Indigenous People March for Land Rights in Brazil Capital

On Thursday, thousands of Indigenous Brazilians marched through the nation’s capital, demanding that the government acknowledge the ancestral grounds on which they have lived for generations and take action to prevent unlawful mining and other crimes against those areas.

Carrying placards reading “The Future is Indigenous,” they made their way to Brasilia’s Three Powers Square, home to the presidential palace, the Supreme Court, and Congress.

In solidarity, leaders of the indigenous people met with President da Silva in the palace while others chanted outside, “Our rights are not negotiable.” Last week, he rescinded the formation of four Indigenous territories, citing resistance from state governors as the reason.

Along with demands for greater land recognition, some indigenous communities voiced their opposition to a planned train project that would have carried soybeans from the central Brazilian state of Mato Grosso to various stops on the Tapajos River, a major tributary of the Amazon.

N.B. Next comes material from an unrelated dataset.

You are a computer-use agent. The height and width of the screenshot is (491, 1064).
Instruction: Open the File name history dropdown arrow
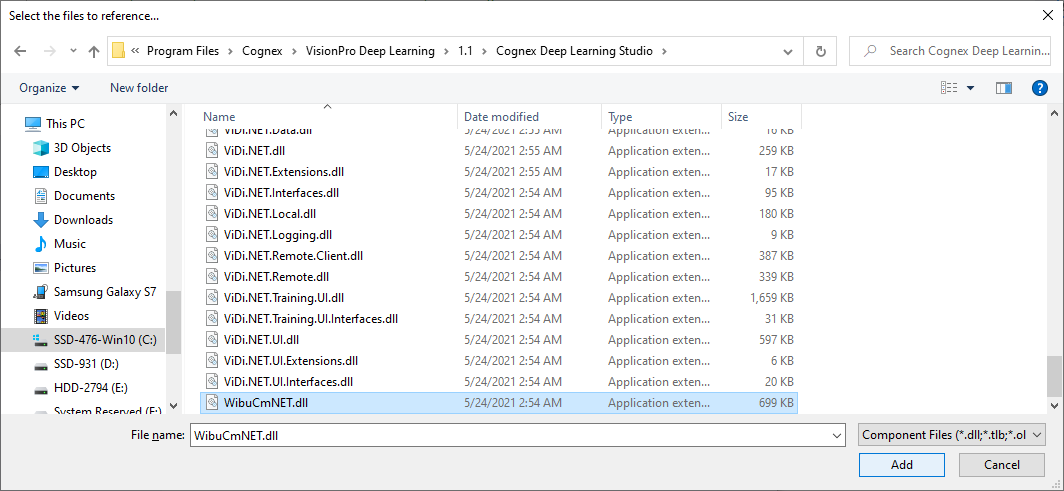pyautogui.click(x=836, y=436)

The project would have covered 950 kilometers (590 miles).

Tribal elders from the Kayapo, Panará, and Munduruku groups voiced concerns that the additional infrastructure would hasten deforestation and said they hadn’t been sufficiently consulted.

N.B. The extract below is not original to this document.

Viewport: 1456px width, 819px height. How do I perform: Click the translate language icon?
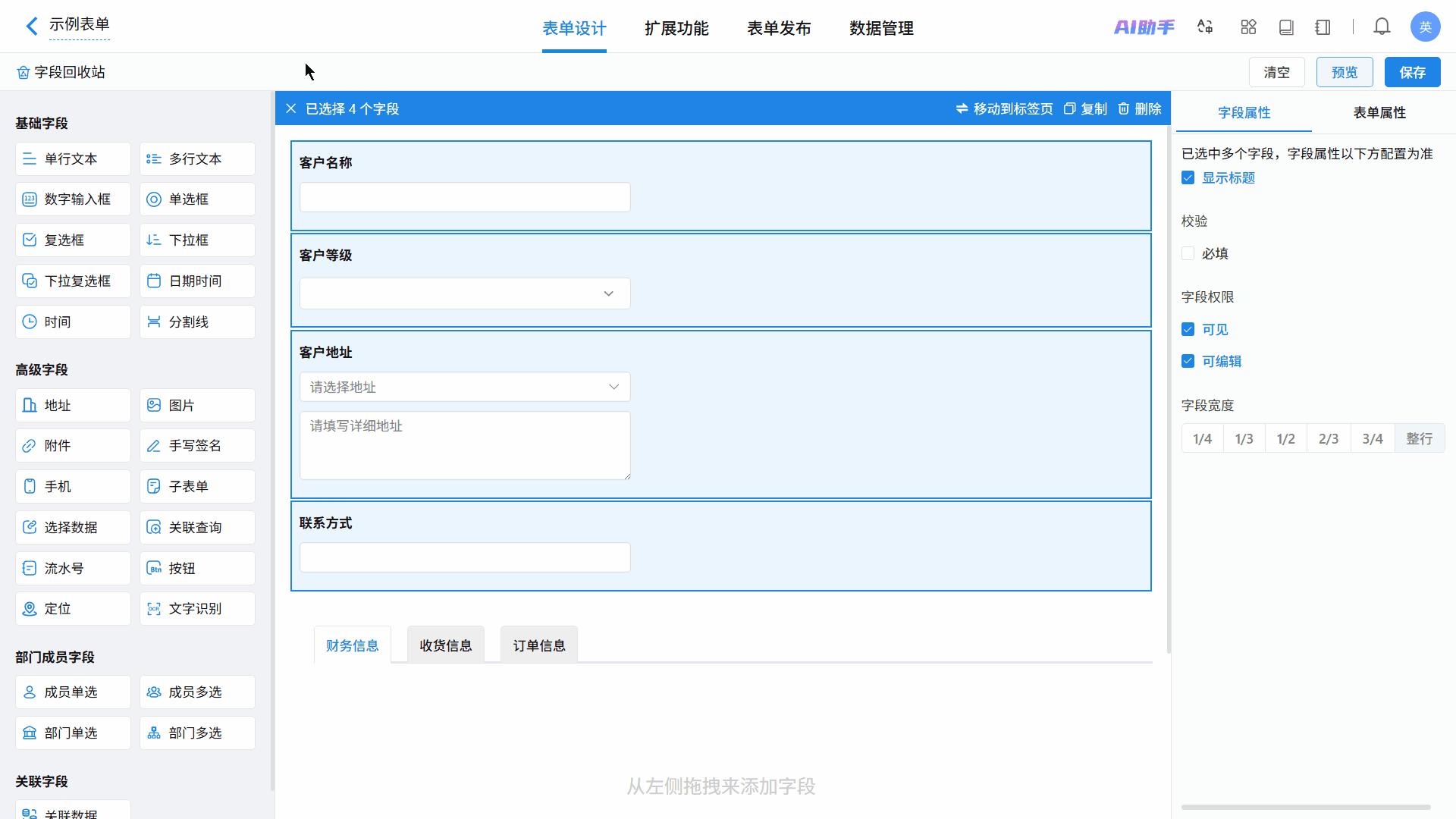1205,27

The 20th annual Free Land Indigenous Camp ended with Thursday’s demonstration. This year’s meeting displayed a critical perspective of Lula’s government. Unlike the two years before, when it was put up on Brasilia’s major esplanade, the president did not receive an invitation to attend the camp this year.

The Free Land Indigenous Camp, which is in its twentieth year, ended with Thursday’s demonstration. The tone of this year’s event was quite critical of Lula’s government. The president was not asked to attend the camp, which was set up on Brasilia’s main esplanade, unlike the two prior years.

In January of last year, Lula started a third term as president. He served from 2003 to 2010. Even though his government has established ten Indigenous regions since then, many leaders feel this is insufficient. Two hundred fifty-one territories are waiting for the federal government to recognize them.

Roughly one-fifth of Brazil is occupied by indigenous peoples. There are many places like this in the Amazon jungle.